## begin

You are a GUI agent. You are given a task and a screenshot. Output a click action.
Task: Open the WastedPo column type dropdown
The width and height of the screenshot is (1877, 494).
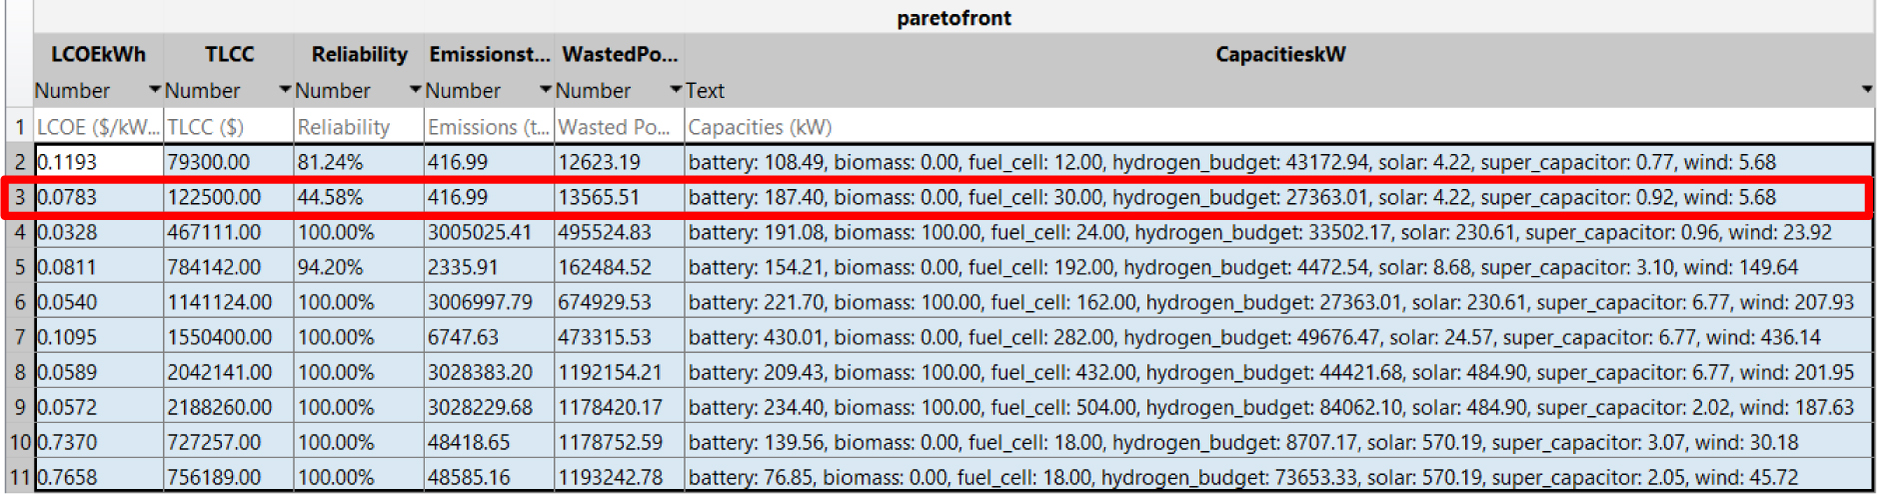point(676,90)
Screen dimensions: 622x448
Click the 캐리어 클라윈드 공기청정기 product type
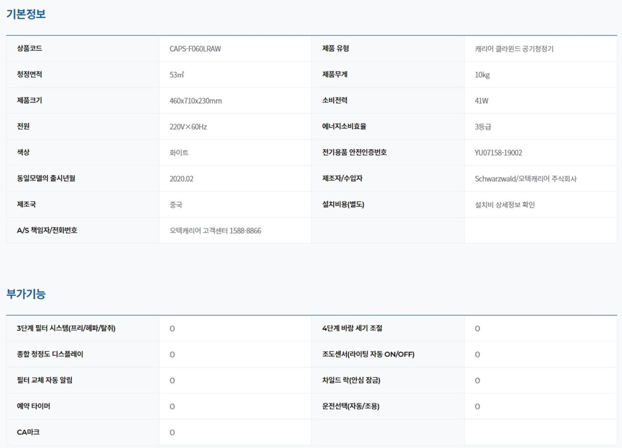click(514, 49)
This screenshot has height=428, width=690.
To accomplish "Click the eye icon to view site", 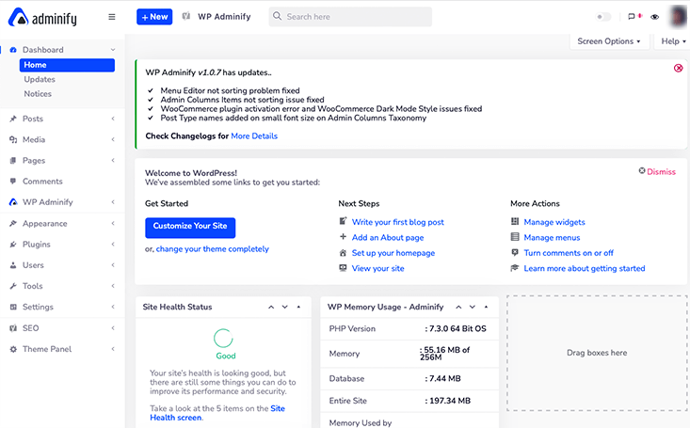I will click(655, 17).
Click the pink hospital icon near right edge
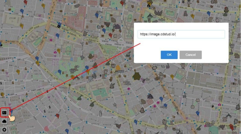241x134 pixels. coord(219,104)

## end

◆ Work required ◆
List each line of the listing above that contains the word "type".

◆ Task result ◆
Task: Open the WastedPo column type dropdown
Click the 캐리어 클라윈드 공기청정기 product type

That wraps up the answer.